Société

Sénégal : l’ONU alerte sur une loi anti-homosexualité jugée liberticide

Une nouvelle loi adoptée par le Parlement sénégalais suscite une vive réaction de la communauté internationale. Le Haut-Commissaire des Nations Unies aux droits de l’homme, Volker Türk, a dénoncé une réforme qu’il juge en contradiction avec les principes fondamentaux des droits humains.

Dans un communiqué rendu public jeudi, le responsable onusien s’est dit « profondément préoccupé » par ce texte qui renforce la répression des relations homosexuelles consenties. La nouvelle législation prévoit notamment de porter à dix ans la peine maximale d’emprisonnement, tout en élargissant les sanctions à ce qui est qualifié de « promotion, soutien ou financement » de l’homosexualité, de la bisexualité ou encore de la transidentité.

Pour l’Organisation des Nations Unies, cette évolution constitue une remise en cause directe de droits jugés universels. Le Haut-Commissaire évoque notamment des atteintes au respect de la vie privée, à la dignité, à l’égalité devant la loi, ainsi qu’aux libertés d’expression, d’association et de réunion. Il rappelle que ces principes sont consacrés par la Déclaration universelle des droits de l’homme ainsi que par plusieurs engagements internationaux auxquels le Sénégal a souscrit.

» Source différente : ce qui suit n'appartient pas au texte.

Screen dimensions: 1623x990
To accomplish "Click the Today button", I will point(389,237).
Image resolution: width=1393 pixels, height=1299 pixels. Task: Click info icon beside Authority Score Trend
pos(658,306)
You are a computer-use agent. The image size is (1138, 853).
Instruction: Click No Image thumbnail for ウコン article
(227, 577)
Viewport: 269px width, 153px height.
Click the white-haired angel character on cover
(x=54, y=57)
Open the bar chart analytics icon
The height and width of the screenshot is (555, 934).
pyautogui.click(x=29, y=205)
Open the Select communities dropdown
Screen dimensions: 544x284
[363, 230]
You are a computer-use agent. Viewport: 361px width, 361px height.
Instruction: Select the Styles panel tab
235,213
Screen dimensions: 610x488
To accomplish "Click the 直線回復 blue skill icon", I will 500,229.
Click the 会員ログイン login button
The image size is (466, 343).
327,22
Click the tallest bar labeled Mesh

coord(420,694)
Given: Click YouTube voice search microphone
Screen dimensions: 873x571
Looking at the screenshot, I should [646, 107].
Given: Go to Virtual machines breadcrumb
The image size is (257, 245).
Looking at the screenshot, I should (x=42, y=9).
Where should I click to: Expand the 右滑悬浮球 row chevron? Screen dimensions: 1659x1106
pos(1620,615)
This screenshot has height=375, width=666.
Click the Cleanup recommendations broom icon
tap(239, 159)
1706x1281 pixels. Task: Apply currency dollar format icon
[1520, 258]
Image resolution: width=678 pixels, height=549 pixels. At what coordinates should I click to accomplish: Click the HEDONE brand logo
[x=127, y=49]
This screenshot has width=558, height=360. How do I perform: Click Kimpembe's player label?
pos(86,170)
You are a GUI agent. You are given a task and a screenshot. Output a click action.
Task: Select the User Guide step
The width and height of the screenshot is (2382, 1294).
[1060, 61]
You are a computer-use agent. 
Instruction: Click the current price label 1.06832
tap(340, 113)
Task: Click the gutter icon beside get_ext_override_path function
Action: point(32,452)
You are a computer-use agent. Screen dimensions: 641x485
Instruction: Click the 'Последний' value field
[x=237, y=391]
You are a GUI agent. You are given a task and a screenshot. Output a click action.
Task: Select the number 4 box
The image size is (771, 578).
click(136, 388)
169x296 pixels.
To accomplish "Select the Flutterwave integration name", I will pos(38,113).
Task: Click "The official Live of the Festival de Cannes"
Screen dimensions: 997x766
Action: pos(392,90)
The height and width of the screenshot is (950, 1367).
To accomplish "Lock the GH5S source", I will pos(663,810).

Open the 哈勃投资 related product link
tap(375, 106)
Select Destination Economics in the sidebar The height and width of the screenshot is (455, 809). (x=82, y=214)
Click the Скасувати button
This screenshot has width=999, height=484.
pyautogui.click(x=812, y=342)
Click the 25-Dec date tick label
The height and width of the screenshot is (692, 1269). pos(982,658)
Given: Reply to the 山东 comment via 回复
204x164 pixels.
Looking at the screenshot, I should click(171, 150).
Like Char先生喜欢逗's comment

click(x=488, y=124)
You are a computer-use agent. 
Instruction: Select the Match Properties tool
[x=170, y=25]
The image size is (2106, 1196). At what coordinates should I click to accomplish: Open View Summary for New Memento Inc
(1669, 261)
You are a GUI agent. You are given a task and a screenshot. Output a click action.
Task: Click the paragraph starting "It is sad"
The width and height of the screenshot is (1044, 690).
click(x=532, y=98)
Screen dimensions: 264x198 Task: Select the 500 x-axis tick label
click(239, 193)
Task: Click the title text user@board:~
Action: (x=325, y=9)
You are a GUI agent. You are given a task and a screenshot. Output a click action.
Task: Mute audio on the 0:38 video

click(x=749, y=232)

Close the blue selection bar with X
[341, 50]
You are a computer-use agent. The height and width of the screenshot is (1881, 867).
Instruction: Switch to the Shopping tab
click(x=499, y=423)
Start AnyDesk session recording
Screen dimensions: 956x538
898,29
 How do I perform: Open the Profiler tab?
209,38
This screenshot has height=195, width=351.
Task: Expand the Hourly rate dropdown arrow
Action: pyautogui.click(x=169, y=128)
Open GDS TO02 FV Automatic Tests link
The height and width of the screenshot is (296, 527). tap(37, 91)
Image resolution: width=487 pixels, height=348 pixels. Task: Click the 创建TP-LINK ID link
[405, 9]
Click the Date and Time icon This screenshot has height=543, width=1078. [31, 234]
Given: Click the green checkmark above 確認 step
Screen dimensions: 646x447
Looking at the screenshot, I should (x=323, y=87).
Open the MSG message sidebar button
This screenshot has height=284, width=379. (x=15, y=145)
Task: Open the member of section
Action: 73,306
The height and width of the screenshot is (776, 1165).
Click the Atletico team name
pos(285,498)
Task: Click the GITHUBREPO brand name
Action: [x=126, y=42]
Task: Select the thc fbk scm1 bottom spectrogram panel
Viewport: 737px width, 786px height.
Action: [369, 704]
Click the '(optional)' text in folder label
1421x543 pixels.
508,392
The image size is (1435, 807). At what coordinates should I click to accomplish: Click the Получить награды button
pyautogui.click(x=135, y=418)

Au-delà de la portée juridique, l’ONU met en garde contre les conséquences concrètes de cette loi sur le terrain. Selon Volker Türk, le durcissement des sanctions pourrait favoriser un climat de peur et d’insécurité pour les personnes concernées, en les exposant davantage aux violences, aux arrestations arbitraires ou encore au chantage. Il souligne également le risque d’une discrimination accrue dans des domaines essentiels comme l’accès aux soins, à l’éducation, à l’emploi ou au logement.

Le texte, qui doit encore être promulgué par le président Bassirou Diomaye Faye, pourrait marquer un tournant dans la politique du pays en matière de droits des personnes LGBTQ+. Le Haut-Commissaire appelle d’ailleurs le chef de l’État à ne pas entériner cette loi et invite les autorités à revoir en profondeur la législation existante, jugée déjà discriminatoire.

Cette séquence intervient dans un contexte national particulièrement tendu. Depuis plusieurs semaines, les arrestations liées à des accusations d’« actes contre nature » se multiplient, alimentant un débat public déjà sensible. Certaines affaires très médiatisées, impliquant notamment des figures connues, ont contribué à raviver les tensions autour de cette question.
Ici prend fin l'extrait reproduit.